Trois dimensions doivent être prises en compte : le nombre d’élus au scrutin majoritaire ou proportionnel (1) , la règle pour déterminer le nombre de sièges obtenus pour chaque parti au titre de la partie proportionnelle du système (2) et l’organisation du vote (3).
1. Quelle dose de proportionnelle dans le cadre d’un scrutin mixte ?
Une dose de proportionnelle trop faible conduit à une représentation « homéopathique » tandis qu’une dose élevée mène à une sous-représentation locale. Le think tank Terra Nova juge que dans le cadre d’un scrutin mixte, la dose de proportionnelle ne peut être inférieure à 25 % ni supérieure à 50 %.
Trois formules peuvent été testées selon l’hypothèse d’une réduction du nombre de députés à 400.
– Proportionnelle à 25 % (300 députés élus au scrutin majoritaire et 100 à la proportionnelle)
– Proportionnelle à 50 % (200 députés élus au scrutin majoritaire et 200 élus à la proportionnelle)
– Proportionnelle à 75 % (300 députés élus au scrutin proportionnel et 100 au scrutin majoritaire)
Selon les simulations, avec les rapports de force de 2017 et de 2022, aucun parti n’obtient la majorité absolue en appliquant ces trois doses. Cela suppose donc des accords avec d’autres partis pour former une majorité.
2. Le mode de calcul du nombre de sièges supplémentaires auquel chaque parti a droit dans le cadre d’un scrutin mixte
Trois modes d’attribution à la proportionnelle existent :
– La règle additive (ex : le Japon)
Le scrutin majoritaire et le scrutin proportionnel se déroulent dans le même temps. On se contente donc d’ajouter les sièges obtenus par l’un et l’autre scrutins. Cette méthode a l’avantage de la simplicité et modère les effets proportionnels car le parti vainqueur au scrutin majoritaire prend une part importante des sièges attribués à la proportionnelle.

| Consigne a |
Transcrivez à l'identique le passage de l'extrait sur le scrutin mixte, depuis « 1. Quelle dose » jusqu'à « supérieure à 50 %. » inclus.

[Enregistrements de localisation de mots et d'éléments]
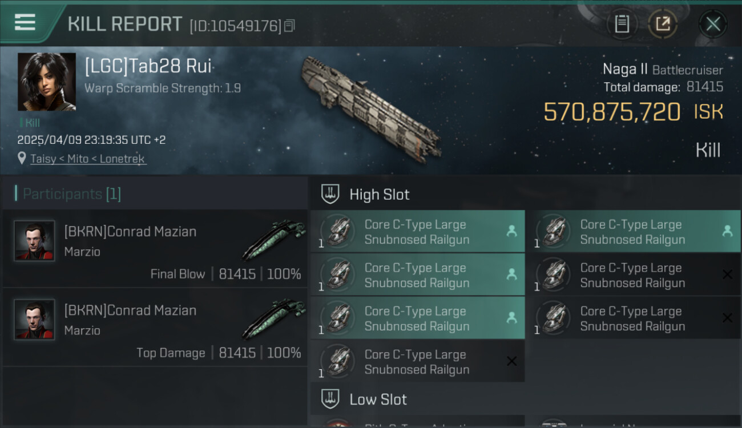Open victim Tab28 Rui's portrait
This screenshot has width=742, height=428.
coord(47,82)
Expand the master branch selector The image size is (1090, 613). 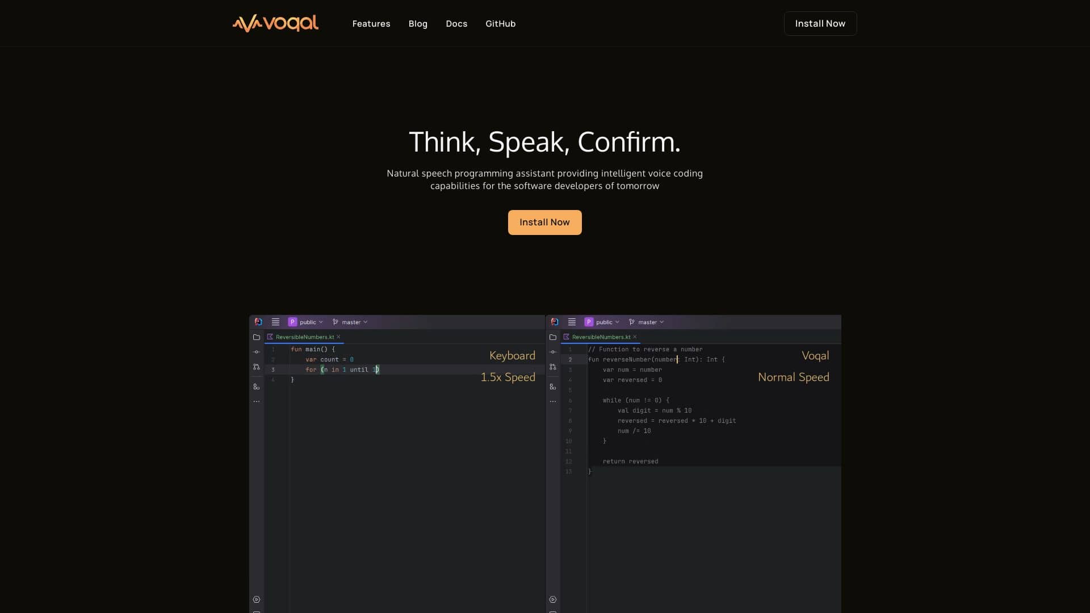pyautogui.click(x=350, y=322)
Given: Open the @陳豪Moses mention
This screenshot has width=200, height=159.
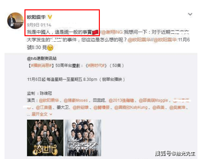Looking at the screenshot, I should tap(76, 101).
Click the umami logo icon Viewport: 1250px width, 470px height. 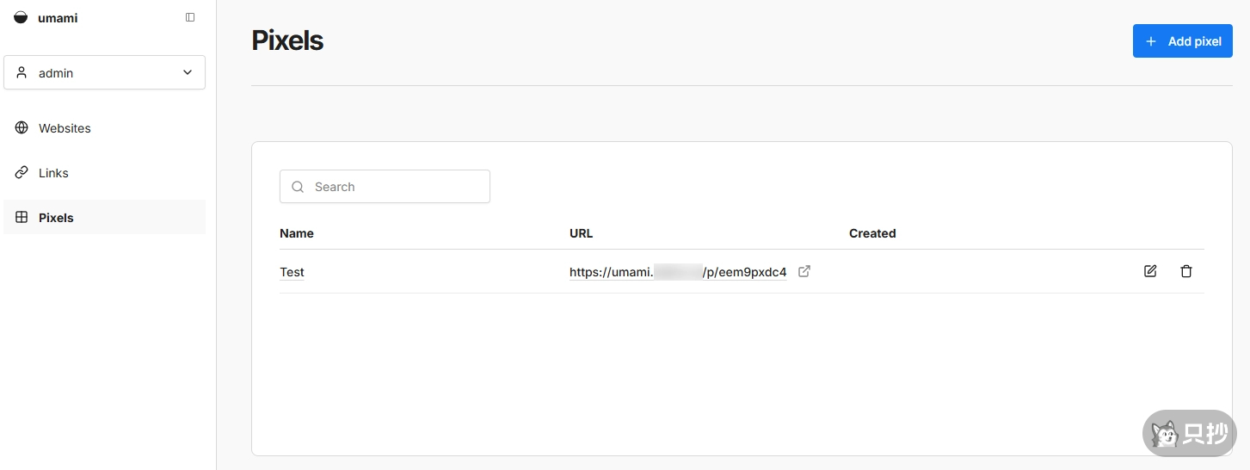tap(21, 17)
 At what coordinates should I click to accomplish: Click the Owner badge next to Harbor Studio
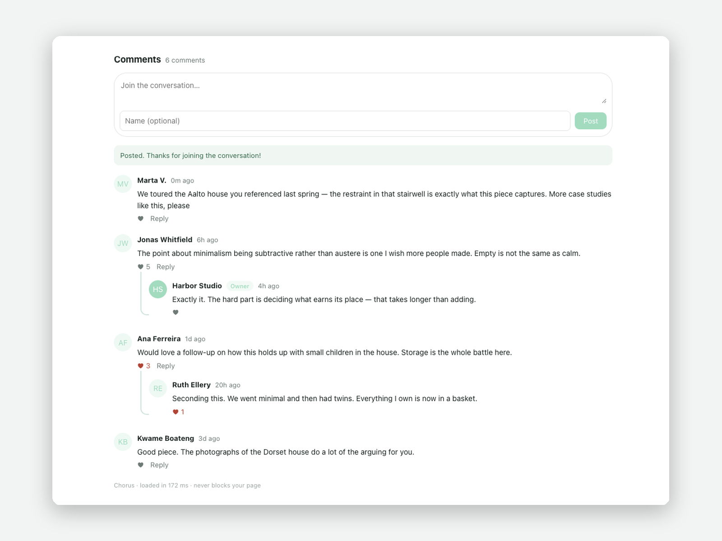pos(240,286)
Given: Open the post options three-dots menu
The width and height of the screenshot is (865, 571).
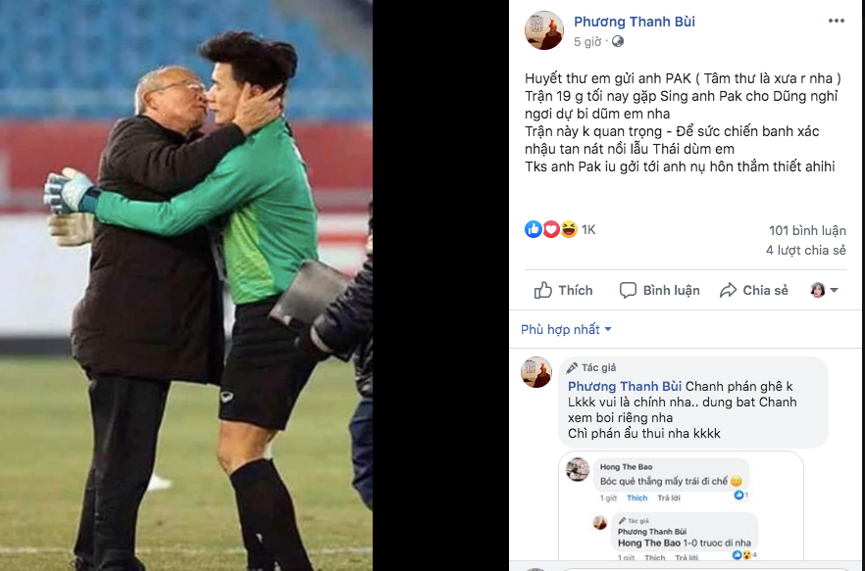Looking at the screenshot, I should pos(836,21).
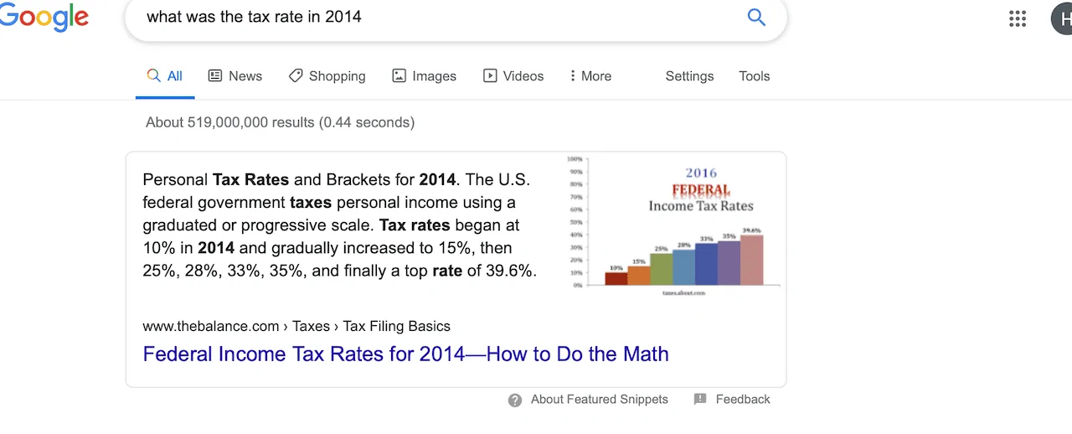Viewport: 1072px width, 434px height.
Task: Open the 2016 Federal Income Tax chart thumbnail
Action: click(673, 225)
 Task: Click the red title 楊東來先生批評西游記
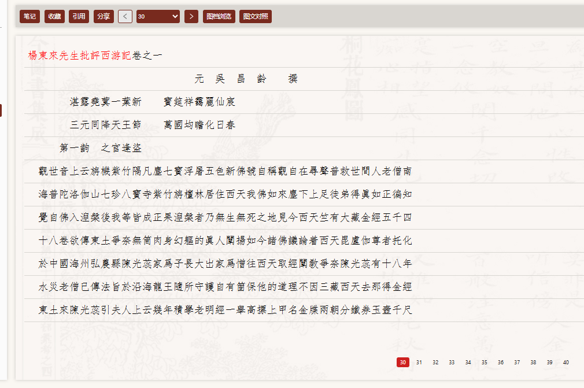click(x=80, y=56)
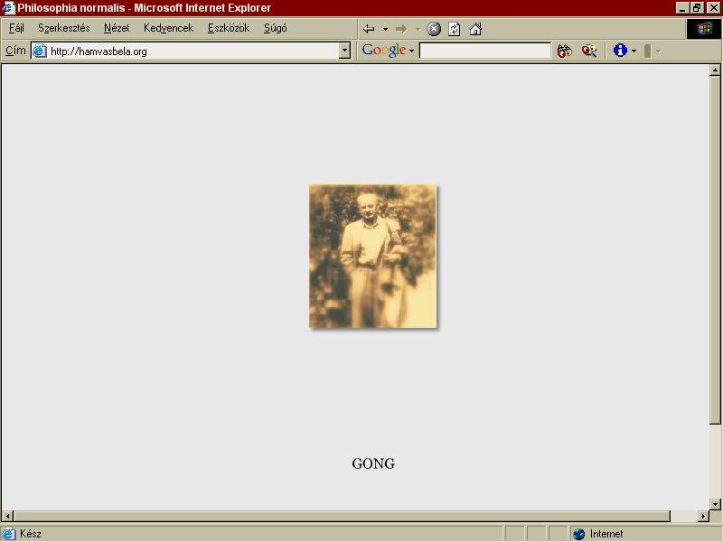723x542 pixels.
Task: Refresh the page using the Refresh icon
Action: pyautogui.click(x=455, y=29)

| Consigne b |
Convertissez en tableau Markdown à deux colonnes, N° et Texte, les lignes des enregistrements depuis la ligne contenant « At what coordinates » jusqu'à la ligne contenant « Action: click(673, 225) » incluse, en omettant les lignes vides. Laissez les images hors de la réponse.

| Réponse complète a |
1. Quelle dose de proportionnelle dans le cadre d’un scrutin mixte ?
Une dose de proportionnelle trop faible conduit à une représentation « homéopathique » tandis qu’une dose élevée mène à une sous-représentation locale. Le think tank Terra Nova juge que dans le cadre d’un scrutin mixte, la dose de proportionnelle ne peut être inférieure à 25 % ni supérieure à 50 %.

| Réponse complète b |
| N° | Texte |
|---|---|
| 1 |  At what coordinates should I click to accomplish: Click the Owner badge next to Harbor Studio |
| 2 | pos(240,286) |
| 3 | Given: Open the post options three-dots menu |
| 4 | The width and height of the screenshot is (865, 571). |
| 5 | Looking at the screenshot, I should pos(836,21). |
| 6 | Viewport: 1072px width, 434px height. |
| 7 | Task: Open the 2016 Federal Income Tax chart thumbnail |
| 8 | Action: click(673, 225) |